Yee's trial drew international attention. The Wall Street Journal writes that Yee's trial showcases "Singapore's struggle to adapt its tradition of censorship to the realities of the digital era."[96]


The court found Yee guilty and convicted him of both charges on 12 May 2015. With regards to the obscenity charge, judge Jasvender Kaur said that "standards of obscenity will change from time to time", and differ among countries, and that "it was up to the courts to decide based on community standards." Kaur considered the effect that image had on teenagers, and concluded that it met the "strongest possible disapproval and condemnation". With regards to the second charge on making remarks intending to hurt the feelings of Christians, Kaur said that Yee's remarks were "clearly derogatory and offensive to Christians".[97]

Yee's bail was reduced to $10,000, and his parents paid the bail. The prohibition for him to post online was lifted. Yee was required to remove the offensive YouTube video and the blog post in question; it is not an offence, however, for other people to re-post Yee's videos or blog post. Yee complied, but 9 days later, on 21 May Yee made public both the blog post and video again.[98][99]

Yee was greeted by "around a dozen onlookers who waited to welcome him and give him advice."[100] To reporters, Yee said that he "[did] not know if [he] should celebrate [his] release or mourn [his] sentence."[8][101] Yee was given a red packet containing a $100 note by retired artist Koh Ban Jee, who said "he wanted to encourage Yee to go back to school and go to university."[100] A day before the verdict, dozens showed up for a candlelight vigil at Hong Lim Park to support Yee.[102][103][104]

During the court hearing, Yee, who faced a fine and up to three years jail,[59][105] had requested to be jailed instead of going for probation after being sentenced guilty by Kaur.[106] The prosecution requested that Yee be given counseling and probation.

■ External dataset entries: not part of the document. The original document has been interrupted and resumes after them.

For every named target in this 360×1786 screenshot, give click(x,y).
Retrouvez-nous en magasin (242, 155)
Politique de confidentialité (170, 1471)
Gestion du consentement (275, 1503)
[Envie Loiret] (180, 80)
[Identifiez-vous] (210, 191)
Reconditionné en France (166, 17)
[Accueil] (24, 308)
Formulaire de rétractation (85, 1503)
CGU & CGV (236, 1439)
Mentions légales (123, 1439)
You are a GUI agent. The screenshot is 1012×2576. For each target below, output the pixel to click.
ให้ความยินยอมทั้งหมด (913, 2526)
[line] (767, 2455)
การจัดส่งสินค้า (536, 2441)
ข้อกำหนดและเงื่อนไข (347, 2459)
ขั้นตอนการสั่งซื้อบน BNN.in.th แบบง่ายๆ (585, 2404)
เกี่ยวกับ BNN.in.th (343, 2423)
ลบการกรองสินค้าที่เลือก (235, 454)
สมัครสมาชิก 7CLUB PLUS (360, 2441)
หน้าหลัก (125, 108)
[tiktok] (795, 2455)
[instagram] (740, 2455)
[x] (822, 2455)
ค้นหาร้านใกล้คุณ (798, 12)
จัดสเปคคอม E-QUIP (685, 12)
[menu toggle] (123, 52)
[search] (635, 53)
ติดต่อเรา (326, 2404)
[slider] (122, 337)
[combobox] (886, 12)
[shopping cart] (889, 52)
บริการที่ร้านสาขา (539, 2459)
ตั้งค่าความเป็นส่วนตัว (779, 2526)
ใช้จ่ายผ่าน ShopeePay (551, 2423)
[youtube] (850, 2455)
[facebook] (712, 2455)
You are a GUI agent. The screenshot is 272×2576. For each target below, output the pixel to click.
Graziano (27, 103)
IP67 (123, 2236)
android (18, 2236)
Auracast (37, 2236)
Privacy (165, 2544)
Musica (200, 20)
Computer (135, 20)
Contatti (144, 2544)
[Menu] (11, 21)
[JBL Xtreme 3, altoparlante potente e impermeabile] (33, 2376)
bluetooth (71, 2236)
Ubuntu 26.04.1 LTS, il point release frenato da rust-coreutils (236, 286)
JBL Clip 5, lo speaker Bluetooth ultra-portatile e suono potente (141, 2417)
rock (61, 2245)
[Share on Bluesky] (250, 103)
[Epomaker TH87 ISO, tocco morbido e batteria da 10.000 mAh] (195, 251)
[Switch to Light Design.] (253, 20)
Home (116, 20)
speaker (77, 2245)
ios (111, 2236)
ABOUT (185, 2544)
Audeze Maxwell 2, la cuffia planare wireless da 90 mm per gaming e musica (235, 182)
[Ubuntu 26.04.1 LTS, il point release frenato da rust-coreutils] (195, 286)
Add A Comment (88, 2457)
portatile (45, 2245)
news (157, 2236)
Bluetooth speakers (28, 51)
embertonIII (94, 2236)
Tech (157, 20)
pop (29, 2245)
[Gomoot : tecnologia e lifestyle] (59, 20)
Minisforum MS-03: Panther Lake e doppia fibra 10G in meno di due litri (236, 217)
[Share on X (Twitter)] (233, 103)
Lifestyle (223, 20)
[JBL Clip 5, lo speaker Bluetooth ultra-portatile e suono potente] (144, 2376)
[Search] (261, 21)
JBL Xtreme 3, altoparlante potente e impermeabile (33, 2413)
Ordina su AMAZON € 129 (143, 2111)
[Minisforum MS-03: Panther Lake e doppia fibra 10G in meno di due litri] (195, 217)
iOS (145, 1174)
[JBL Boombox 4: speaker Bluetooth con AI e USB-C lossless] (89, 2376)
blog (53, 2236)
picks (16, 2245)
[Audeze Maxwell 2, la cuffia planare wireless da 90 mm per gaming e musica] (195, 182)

The court adjourned sentencing pending a probation report for Yee.[8]

"Singapore's actions to criminalize Yee's statements run contrary to international human rights standards and are a dangerous affront to freedom of expression."

Phil Robertson, HRW's deputy director for Asia[107]

The verdict attracted international attention. International rights group Human Rights Watch (HRW) criticised the verdict as "publicly punishing a youthful dissident who dared besmirch the image of the recently passed leader, and intimidating anyone else who might think of doing the same in the future." Phil Robertson, HRW's deputy director for Asia, said that "Singapore's actions to criminalise Yee's statements run contrary to international human rights standards and are a dangerous affront to freedom of expression."[108][109] Phil Robertson, the Bangkok-based deputy director of Human Rights Watch's Asia division, said that "criminalizing free expression by anyone who dares mock the powers that be is a tried and true practice of the Singapore government, and Amos Yee is the latest victim."[110] The Globe and Mail writes that Yee's case highlights why "support for Asia's atheists is hard to come".[111] Amnesty International criticised the verdict and declared Yee a prisoner of conscience, citing Article 19 of the Universal Declaration of Human Rights that enshrines the principle to freedom of expression.[112]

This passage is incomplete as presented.